Can you return, verbatim, the lines of data starting at the line that contains "Start the slideshow" and ending at the line that contains "Screen dimensions: 1456x813 (1231, 288)", with both of those lines included?

Available records:
===
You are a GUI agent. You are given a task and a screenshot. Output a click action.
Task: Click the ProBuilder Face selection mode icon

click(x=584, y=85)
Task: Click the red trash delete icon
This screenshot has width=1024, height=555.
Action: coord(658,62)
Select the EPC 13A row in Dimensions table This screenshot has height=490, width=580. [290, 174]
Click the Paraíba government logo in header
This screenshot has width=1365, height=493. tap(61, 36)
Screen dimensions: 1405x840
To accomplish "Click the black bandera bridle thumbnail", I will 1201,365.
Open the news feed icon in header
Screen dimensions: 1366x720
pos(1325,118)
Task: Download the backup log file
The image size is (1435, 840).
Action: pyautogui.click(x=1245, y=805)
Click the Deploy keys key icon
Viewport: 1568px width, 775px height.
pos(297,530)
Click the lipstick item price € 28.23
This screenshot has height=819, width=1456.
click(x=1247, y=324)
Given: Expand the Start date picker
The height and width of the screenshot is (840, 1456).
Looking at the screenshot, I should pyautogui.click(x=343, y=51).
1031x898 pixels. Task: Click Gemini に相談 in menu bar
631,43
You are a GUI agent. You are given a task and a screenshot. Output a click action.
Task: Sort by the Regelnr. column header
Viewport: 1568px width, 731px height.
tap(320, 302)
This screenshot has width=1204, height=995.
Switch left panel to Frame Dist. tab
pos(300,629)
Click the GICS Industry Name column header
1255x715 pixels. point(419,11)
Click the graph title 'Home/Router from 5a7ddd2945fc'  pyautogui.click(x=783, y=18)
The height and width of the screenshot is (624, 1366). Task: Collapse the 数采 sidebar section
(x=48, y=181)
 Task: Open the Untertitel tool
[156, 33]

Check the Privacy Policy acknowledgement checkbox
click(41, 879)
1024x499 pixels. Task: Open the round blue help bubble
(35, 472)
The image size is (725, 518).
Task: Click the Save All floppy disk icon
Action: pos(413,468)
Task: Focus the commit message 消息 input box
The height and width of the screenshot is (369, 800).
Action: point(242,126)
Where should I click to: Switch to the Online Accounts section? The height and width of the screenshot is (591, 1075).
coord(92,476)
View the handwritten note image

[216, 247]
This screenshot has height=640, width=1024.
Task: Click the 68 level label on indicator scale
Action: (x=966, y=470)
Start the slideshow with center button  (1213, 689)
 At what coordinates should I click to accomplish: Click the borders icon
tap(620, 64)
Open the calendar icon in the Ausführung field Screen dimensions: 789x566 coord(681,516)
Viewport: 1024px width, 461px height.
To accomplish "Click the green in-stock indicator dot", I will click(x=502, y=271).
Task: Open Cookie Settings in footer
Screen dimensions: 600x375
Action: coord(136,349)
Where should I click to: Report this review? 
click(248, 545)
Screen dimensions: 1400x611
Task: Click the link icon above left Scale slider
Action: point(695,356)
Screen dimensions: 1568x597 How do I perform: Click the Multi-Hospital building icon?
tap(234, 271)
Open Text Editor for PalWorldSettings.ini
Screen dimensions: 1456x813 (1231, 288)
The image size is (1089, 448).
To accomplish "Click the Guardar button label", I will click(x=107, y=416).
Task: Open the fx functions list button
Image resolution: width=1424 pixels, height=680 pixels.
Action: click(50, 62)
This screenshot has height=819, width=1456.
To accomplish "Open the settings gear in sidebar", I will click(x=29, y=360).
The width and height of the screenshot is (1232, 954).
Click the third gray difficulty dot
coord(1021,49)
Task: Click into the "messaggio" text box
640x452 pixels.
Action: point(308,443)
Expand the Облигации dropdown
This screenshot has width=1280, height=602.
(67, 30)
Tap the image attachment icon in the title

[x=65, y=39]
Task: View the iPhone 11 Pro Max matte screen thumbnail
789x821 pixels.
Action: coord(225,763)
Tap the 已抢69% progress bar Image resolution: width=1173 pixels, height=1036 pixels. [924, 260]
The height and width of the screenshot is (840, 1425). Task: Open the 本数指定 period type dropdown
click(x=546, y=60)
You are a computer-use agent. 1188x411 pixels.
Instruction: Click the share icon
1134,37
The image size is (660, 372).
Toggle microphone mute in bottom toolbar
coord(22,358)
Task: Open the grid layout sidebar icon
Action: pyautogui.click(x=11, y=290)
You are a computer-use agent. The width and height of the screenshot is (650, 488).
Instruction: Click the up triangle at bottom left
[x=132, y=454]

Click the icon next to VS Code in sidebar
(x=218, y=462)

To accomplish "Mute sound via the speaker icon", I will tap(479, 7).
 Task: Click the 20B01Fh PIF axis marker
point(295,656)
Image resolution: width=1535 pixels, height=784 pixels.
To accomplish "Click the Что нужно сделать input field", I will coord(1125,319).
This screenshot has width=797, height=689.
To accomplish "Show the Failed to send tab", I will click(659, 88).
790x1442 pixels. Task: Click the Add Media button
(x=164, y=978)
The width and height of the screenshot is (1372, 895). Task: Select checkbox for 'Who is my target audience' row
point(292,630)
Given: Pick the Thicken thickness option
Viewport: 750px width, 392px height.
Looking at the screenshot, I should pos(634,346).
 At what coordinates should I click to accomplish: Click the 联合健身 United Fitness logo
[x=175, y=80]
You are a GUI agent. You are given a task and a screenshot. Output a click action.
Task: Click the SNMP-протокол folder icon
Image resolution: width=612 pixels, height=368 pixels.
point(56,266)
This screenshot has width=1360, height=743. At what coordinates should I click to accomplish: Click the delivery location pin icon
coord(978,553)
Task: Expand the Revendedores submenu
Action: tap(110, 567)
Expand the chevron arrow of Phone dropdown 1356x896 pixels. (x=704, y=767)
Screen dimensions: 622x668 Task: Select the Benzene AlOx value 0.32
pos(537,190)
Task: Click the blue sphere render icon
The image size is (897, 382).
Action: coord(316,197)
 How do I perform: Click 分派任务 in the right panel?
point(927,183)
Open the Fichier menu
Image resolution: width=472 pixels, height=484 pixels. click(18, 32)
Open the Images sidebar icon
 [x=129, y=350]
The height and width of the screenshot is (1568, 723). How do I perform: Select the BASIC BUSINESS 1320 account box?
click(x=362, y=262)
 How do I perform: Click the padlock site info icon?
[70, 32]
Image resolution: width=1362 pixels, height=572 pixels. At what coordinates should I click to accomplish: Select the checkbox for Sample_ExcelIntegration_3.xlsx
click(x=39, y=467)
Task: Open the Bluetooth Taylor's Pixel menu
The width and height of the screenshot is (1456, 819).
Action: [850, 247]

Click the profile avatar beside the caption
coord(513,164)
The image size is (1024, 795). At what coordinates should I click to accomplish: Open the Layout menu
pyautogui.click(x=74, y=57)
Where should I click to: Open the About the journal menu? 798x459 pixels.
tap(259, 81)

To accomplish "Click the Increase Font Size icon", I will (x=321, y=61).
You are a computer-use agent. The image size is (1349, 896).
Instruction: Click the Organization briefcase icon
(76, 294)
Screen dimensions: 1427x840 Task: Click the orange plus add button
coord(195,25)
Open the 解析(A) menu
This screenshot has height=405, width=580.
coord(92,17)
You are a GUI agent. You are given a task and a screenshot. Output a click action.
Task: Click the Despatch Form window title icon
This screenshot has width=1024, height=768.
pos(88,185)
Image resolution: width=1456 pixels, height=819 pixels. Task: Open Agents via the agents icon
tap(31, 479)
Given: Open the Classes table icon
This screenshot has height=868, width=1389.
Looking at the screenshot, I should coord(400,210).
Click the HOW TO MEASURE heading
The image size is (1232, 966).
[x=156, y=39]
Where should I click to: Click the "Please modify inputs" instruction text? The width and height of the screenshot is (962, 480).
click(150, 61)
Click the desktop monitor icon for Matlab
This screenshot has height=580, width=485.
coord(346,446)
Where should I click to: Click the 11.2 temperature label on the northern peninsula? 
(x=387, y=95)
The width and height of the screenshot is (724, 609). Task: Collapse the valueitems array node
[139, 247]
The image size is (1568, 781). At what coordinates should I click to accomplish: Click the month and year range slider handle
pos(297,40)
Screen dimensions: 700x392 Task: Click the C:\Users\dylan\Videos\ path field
===
Complete output:
Start the slideshow with center button  (1213, 689)
 At what coordinates should I click to accomplish: Click the borders icon
tap(620, 64)
Open the calendar icon in the Ausführung field Screen dimensions: 789x566 coord(681,516)
Viewport: 1024px width, 461px height.
To accomplish "Click the green in-stock indicator dot", I will click(x=502, y=271).
Task: Open Cookie Settings in footer
Screen dimensions: 600x375
Action: coord(136,349)
Where should I click to: Report this review? 
click(248, 545)
Screen dimensions: 1400x611
Task: Click the link icon above left Scale slider
Action: point(695,356)
Screen dimensions: 1568x597 How do I perform: Click the Multi-Hospital building icon?
tap(234, 271)
Open Text Editor for PalWorldSettings.ini
Screen dimensions: 1456x813 (1231, 288)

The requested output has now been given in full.